Nos encontramos en historia primer grado, dónde encontrarás temas relacionados con los acontecimientos y hechos históricos de manera global, los cuales repercutieron en la vida de la humanidad de una manera bastante considerable, ya que aunque no haya sucedido en la región que vives actualmente, llegó a influir en él de alguna manera.
La Ilustración fue un movimiento cultural e intelectual, primordialmente europeo, que nació a mediados del siglo XVIII y duró hasta los primeros años del siglo XIX.
Fue especialmente activo en Inglaterra, Francia y Alemania.
Inspiró profundos cambios culturales y sociales, y uno de los más drásticos fue la Revolución Francesa. Se denominó de este modo por su declarada finalidad de disipar las tinieblas de la ignorancia de la humanidad mediante las luces del conocimiento y la razón.
Es una forma de gobierno en la que el monarca tiene el poder absoluto.
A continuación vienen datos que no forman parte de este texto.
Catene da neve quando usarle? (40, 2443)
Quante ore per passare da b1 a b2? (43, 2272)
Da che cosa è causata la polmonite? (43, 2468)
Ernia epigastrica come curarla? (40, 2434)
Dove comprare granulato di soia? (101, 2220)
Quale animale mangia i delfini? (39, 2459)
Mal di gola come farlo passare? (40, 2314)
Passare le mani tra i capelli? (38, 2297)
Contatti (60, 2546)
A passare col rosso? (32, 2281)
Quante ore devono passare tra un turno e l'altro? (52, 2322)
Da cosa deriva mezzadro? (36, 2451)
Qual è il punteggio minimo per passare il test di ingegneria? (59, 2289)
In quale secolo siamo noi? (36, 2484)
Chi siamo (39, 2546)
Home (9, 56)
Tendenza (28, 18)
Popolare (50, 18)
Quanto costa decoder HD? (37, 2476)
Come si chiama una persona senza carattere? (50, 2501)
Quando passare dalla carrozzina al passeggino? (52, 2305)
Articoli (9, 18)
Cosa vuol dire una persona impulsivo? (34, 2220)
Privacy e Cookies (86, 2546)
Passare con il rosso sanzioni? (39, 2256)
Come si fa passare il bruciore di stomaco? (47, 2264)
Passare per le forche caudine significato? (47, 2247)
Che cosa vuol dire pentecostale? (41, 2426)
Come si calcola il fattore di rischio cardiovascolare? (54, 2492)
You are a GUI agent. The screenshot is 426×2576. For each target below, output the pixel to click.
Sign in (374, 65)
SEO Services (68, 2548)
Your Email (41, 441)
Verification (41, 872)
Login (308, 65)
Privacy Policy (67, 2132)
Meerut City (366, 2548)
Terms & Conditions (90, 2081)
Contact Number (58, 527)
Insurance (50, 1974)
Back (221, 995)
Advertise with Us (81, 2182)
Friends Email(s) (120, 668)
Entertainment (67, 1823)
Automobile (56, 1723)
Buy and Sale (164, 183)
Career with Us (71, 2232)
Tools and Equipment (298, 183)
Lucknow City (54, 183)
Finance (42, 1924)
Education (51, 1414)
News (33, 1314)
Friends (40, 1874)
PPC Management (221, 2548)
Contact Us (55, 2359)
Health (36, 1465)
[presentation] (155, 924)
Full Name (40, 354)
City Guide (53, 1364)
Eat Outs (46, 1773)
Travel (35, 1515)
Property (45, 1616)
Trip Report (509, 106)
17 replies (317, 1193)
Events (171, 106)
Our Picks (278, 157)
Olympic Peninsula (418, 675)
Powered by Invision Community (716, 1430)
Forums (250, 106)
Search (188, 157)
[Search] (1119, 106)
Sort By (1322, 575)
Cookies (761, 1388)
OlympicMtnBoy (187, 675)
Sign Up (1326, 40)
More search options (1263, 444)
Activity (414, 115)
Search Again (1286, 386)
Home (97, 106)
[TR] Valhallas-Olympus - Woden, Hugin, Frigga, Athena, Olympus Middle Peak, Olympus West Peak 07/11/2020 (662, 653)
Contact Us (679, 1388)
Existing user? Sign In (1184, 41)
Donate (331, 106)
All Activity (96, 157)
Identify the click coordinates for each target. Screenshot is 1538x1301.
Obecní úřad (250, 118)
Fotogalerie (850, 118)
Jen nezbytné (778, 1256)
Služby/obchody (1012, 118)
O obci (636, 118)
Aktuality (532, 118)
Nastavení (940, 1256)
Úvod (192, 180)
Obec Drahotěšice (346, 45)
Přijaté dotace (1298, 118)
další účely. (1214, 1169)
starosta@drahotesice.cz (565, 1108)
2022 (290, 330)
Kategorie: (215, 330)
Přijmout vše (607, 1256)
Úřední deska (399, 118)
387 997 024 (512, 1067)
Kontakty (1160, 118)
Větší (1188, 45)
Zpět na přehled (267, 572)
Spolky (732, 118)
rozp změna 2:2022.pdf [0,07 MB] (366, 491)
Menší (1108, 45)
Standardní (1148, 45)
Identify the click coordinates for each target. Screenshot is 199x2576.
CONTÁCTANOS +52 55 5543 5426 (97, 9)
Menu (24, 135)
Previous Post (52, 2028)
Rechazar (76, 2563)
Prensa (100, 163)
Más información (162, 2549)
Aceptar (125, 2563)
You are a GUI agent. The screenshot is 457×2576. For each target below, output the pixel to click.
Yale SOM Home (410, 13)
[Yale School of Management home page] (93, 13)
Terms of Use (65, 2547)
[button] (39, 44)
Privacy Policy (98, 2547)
En ella no existe la división de poderes (Ejecutivo, Legislativo y Judicial). Aunque la administración de la justicia pueda tener una autonomía relativa en relación con el rey, o existan instituciones parlamentarias, el monarca absoluto puede cambiar las decisiones o dictámenes de los tribunales en última instancia o reformar las leyes a su voluntad (La palabra del Rey es la ley).
Este tipo de gobierno que mantenía sumiso y controlado al pueblo francés a su vez creo la idea (gracias al pensamiento ilustrado) de que la monarquía ya era una forma de gobierno innecesaria e ineficiente, provocando así el brote de un conflicto, como se puede observar en el video que recrea el estallido de esas ideas.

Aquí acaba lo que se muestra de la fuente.